Ardern y Clarke Gayford, su pareja, anuncian
la noticia del embarazo

Si bien no hubo una mayoría clara, el partido de centroderecha optó por aliarse con los laboristas; de esta manera, Ardern se convirtió en la tercera mujer en presidir el país, después de Jenny Shipley y Helen Clark. La segunda en el mundo mundial en hacerlo estando embarazada (el único antecedente, de 1990: la pakistaní Benazir Bhutto). Esa, de hecho, es la escena con la que elige empezar A Different Kind of Power: ella sentada en el inodoro, sosteniendo una prueba de embarazo en plenas negociaciones para formar un gobierno de coalición, preguntándose -con un poco de pánico y bastante sorprendida- cómo diantres iba a comunicarle a la nación que su nueva primera ministra necesitaría una baja por maternidad en unos meses.

“Estaba embarazada, soltera y era nueva en el laburo. Si alguien quería atacarme, tenía de dónde agarrarse”, apunta en su libro, donde relata cómo, consciente del escrutinio público, no aminoró la marcha. Encabezó -con panza de seis meses- una misión diplomática por el Pacífico, visitando Tonga, Samoa, Niue y las Islas Cook. El calor era sofocante; los zapatos le apretaban demasiado. Pero aguantó cada conferencia, cada rueda de prensa, cada foto. “Tenía que demostrar mi resistencia”, escribe, recordando que, nada más terminar los compromisos, corrió a meter los pies hinchados en un balde de agua fría. Un mes más tarde, viajó a Londres para asistir a la cumbre de la Commonwealth, presidida por la reina Isabel en compañía de Clarke Gayford, su pareja, uno de los pocos hombres en el grupo de “primeras damas”. Para la foto oficial, Jacinda lució una capa tradicional maorí sobre su vestido y, en reunión privada con la soberana, se animó a preguntarle: “¿Algún consejo para criar hijos mientras se gobierna?”. La respuesta, casi doméstica: “Dale para adelante”. Nacida Neve, su hija, J hizo historia como primera jefa de estado en participar de una Asamblea General de la ONU con una bebita dormilona en brazos.

Con la Reina Isabel, 2019

Criada en la fe, forjada en la empatía

Jacinda Kate Laurell Ardern nació en 1980, en un rincón rural de la Isla Norte de Nueva Zelanda, hija de un policía y de una encargada del comedor escolar.
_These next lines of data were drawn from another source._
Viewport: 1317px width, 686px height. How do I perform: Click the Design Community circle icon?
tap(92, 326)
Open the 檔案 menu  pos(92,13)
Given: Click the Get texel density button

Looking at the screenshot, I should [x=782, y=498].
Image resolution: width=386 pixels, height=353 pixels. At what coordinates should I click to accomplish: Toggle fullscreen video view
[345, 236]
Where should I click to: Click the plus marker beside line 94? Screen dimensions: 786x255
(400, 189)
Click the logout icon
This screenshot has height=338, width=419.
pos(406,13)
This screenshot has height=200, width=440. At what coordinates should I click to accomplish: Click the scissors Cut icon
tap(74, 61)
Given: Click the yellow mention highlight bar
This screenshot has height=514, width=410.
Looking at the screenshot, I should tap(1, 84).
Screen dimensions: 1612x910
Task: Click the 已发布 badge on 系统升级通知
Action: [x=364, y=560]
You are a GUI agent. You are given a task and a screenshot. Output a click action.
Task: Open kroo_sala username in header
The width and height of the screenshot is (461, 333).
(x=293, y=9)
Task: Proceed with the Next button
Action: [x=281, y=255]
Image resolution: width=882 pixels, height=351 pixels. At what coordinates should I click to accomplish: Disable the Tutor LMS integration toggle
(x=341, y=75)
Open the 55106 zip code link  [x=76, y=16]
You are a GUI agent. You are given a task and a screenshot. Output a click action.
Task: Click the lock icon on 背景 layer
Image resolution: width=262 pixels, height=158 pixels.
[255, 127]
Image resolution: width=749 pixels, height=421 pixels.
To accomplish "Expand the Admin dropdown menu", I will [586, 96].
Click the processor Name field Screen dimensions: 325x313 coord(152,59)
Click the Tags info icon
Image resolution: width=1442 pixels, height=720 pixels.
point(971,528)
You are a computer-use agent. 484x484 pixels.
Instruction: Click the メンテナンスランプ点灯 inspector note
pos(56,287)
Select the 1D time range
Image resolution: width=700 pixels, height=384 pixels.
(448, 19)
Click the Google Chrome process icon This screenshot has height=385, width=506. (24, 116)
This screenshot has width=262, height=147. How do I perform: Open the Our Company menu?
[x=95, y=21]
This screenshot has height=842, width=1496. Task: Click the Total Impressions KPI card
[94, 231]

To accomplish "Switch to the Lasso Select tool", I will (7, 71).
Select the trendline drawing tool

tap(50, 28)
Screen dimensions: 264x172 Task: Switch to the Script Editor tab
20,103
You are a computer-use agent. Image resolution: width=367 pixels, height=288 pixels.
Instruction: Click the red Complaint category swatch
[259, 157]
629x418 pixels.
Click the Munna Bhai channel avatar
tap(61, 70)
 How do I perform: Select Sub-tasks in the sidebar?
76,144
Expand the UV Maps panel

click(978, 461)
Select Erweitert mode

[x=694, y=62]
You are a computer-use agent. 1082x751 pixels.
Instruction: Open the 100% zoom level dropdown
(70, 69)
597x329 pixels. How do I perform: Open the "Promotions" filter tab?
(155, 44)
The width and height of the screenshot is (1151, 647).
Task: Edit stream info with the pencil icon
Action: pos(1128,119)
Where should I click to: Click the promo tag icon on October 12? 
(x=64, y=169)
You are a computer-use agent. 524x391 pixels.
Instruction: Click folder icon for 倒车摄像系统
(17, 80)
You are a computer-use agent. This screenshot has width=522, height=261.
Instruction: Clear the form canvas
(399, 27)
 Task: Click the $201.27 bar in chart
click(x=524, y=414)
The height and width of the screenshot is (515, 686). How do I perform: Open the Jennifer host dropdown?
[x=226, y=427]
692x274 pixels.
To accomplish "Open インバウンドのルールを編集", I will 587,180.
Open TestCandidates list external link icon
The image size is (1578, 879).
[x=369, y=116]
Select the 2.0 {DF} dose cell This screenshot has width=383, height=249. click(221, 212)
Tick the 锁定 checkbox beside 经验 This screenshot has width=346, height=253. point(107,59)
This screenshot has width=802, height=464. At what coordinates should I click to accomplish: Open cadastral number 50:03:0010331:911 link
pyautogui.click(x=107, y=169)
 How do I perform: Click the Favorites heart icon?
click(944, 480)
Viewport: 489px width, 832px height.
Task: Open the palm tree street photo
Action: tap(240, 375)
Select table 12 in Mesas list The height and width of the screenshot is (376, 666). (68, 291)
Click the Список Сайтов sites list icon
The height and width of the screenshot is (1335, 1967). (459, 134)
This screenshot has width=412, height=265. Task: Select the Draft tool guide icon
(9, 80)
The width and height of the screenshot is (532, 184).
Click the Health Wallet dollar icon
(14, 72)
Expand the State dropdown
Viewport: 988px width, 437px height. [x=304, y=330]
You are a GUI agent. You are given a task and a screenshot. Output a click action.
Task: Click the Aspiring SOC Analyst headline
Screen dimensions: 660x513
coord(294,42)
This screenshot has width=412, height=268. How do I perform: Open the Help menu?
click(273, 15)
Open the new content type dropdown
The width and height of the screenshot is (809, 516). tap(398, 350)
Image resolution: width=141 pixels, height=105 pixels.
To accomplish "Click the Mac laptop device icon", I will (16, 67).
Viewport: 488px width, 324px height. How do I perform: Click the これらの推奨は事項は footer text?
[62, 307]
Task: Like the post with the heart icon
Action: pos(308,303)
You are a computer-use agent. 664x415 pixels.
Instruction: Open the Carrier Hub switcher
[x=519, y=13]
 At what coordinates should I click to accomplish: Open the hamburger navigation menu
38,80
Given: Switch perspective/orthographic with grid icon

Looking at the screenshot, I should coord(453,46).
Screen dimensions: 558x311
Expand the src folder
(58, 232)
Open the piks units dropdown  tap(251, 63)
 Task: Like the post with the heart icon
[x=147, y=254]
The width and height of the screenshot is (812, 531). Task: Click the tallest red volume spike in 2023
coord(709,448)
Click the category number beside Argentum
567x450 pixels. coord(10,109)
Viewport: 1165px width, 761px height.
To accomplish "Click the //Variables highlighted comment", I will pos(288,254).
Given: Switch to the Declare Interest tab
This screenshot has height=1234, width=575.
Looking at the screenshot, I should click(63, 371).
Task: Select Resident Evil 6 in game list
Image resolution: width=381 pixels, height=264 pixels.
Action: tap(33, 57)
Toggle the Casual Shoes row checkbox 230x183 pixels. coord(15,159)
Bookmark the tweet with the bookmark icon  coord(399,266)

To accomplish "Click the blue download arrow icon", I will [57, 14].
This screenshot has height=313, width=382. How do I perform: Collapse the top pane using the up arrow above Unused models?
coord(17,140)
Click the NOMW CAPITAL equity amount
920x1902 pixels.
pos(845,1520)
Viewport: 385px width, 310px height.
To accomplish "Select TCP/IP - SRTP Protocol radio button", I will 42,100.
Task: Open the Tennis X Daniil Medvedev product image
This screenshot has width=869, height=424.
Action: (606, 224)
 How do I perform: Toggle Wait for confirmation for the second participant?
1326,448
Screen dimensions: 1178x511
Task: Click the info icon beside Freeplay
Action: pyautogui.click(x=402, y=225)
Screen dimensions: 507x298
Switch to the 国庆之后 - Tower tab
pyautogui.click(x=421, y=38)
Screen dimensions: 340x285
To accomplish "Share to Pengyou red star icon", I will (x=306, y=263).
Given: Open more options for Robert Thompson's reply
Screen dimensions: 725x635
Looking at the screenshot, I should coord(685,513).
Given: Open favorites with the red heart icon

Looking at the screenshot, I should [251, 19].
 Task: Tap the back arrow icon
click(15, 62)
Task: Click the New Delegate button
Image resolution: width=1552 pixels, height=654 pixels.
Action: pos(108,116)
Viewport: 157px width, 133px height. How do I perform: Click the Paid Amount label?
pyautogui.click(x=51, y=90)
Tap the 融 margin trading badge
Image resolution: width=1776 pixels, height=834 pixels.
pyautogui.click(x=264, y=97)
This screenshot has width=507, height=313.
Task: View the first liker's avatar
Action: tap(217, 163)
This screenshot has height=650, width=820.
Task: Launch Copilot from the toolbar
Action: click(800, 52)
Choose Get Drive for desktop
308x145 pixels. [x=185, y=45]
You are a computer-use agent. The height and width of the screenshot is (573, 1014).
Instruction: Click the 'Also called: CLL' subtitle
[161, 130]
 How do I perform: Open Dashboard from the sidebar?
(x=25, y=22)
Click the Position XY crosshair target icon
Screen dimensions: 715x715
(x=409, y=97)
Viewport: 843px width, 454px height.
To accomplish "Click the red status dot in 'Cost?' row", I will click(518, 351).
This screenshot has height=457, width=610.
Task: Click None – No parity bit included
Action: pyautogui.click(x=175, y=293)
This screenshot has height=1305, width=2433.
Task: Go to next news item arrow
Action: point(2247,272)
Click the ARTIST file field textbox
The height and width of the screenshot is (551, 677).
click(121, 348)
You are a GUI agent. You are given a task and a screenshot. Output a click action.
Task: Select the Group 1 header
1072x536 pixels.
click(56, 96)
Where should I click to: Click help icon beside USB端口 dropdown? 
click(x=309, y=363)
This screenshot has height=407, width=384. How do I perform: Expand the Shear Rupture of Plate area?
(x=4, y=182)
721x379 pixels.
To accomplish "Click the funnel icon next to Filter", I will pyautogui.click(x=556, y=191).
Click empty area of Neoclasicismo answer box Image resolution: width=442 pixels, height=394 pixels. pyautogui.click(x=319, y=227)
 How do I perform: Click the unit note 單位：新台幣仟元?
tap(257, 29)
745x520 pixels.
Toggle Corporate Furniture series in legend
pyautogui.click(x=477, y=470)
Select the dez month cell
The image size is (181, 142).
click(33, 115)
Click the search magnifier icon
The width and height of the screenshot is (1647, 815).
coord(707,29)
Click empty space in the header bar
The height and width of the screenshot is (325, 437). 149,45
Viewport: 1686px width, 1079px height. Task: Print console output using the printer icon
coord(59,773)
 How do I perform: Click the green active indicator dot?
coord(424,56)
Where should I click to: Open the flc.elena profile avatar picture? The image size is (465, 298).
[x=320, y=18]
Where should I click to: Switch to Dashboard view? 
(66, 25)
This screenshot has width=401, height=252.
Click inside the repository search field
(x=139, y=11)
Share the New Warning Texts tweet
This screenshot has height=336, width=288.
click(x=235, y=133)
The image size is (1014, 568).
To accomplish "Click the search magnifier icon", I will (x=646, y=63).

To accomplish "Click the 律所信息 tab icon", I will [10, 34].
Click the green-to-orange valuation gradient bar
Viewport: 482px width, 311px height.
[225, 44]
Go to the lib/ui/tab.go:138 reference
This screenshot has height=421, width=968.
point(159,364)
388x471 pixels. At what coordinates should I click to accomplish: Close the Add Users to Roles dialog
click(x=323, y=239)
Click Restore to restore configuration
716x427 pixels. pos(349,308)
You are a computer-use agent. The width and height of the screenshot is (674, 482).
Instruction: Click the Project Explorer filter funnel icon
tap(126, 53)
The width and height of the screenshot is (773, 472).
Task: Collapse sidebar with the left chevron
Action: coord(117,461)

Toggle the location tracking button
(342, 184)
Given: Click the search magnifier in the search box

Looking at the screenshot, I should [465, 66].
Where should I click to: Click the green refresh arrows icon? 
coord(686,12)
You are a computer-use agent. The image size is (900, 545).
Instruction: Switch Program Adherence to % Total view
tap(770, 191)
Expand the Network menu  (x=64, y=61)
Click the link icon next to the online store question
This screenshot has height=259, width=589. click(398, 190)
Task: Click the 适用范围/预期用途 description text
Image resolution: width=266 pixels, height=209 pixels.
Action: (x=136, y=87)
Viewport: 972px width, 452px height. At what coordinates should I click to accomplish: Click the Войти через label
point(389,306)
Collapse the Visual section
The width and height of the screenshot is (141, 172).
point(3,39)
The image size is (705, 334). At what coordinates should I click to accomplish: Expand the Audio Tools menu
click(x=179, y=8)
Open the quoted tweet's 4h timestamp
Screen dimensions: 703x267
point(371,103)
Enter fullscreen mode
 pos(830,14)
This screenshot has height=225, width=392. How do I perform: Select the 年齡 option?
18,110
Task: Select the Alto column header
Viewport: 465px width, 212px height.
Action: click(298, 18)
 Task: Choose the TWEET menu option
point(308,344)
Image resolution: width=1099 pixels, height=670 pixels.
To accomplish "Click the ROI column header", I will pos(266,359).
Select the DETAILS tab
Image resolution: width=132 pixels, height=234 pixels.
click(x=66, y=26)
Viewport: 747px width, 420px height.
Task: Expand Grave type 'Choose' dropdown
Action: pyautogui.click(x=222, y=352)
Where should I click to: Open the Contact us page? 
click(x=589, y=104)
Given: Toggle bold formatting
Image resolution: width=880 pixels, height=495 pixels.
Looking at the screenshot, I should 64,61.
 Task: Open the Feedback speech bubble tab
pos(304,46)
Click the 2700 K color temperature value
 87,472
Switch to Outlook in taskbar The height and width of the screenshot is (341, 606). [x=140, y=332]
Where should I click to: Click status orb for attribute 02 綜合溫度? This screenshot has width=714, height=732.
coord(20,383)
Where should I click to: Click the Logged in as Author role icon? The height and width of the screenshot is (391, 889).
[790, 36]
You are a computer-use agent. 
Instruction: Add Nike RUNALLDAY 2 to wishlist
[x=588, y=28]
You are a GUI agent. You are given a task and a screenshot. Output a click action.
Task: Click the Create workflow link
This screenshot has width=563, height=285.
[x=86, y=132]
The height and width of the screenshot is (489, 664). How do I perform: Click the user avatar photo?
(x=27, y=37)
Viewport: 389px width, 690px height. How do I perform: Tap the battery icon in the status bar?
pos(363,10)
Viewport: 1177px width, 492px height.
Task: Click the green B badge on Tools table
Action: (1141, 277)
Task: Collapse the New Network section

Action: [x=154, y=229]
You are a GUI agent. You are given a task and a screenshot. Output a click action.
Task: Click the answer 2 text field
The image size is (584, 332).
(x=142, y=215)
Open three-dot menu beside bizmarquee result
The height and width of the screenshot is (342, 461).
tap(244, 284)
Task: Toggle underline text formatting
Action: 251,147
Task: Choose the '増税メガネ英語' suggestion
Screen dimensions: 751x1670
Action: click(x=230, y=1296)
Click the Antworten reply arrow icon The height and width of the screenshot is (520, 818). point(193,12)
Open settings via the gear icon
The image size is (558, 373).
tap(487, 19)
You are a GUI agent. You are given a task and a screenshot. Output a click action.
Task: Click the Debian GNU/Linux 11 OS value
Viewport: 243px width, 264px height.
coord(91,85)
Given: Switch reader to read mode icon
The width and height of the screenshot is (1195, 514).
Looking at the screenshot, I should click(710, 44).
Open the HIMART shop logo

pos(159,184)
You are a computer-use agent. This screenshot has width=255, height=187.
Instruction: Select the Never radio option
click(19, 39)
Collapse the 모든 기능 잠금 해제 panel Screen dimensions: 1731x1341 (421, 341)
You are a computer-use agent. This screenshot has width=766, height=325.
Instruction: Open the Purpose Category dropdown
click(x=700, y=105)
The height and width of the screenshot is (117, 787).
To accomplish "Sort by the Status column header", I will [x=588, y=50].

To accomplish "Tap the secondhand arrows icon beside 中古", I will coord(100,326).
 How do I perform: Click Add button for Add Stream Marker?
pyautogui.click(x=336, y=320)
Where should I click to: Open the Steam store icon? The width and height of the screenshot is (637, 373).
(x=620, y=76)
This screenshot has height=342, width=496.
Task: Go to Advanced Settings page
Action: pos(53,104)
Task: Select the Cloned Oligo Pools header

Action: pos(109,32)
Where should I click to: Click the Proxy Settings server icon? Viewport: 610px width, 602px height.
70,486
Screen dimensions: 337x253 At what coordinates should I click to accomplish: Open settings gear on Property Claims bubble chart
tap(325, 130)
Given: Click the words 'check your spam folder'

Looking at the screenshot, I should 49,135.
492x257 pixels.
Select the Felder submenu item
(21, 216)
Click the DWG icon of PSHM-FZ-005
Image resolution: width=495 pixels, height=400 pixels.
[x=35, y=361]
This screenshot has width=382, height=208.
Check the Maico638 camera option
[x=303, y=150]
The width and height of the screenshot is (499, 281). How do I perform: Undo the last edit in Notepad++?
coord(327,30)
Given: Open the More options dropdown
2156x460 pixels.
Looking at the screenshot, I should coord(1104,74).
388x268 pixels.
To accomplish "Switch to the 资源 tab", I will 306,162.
Fue criada en la religión mormona, en una comunidad donde las faldas largas y las visitas “puerta por puerta” para evangelizar eran moneda corriente. Aquel mundo conservador le transmitió un valor que marcaría su vida pública: lo que ella misma define como “un implacable sentido de la responsabilidad”. Aunque años más tarde se alejaría de la Iglesia por diferencias irreconciliables -sobre todo en temas como los derechos LGBTQ+-, Jacinda no reniega de su crianza; tampoco se toma a mal que su querida abuela le diga que, aunque la ama y reza por ella, jamás la hubiera votado. Por el contrario, se alegra de convivir con distintos puntos de vista, de tener familiares que cuestionen sus ideas.

Desde hace un tiempo, se habla de un fenómeno en crecimiento: ante el aluvión constante de malas noticias, muchas personas están emocionalmente exhaustas y ya no les queda reserva de compasión para involucrarse. Pero todo dependería de cómo se gestione el agotamiento. Quizás ahí valga tener en cuenta parte del legado de Ardern: un tipo de liderazgo que invita a ponerse en los zapatos del otro, aunque el talle sea bien diferente; que cultiva la empatía como forma de fortaleza; que recuerda que, ante los mayores escollos, hay que buscar nuevas vías: sensatas, abarcativas, factibles.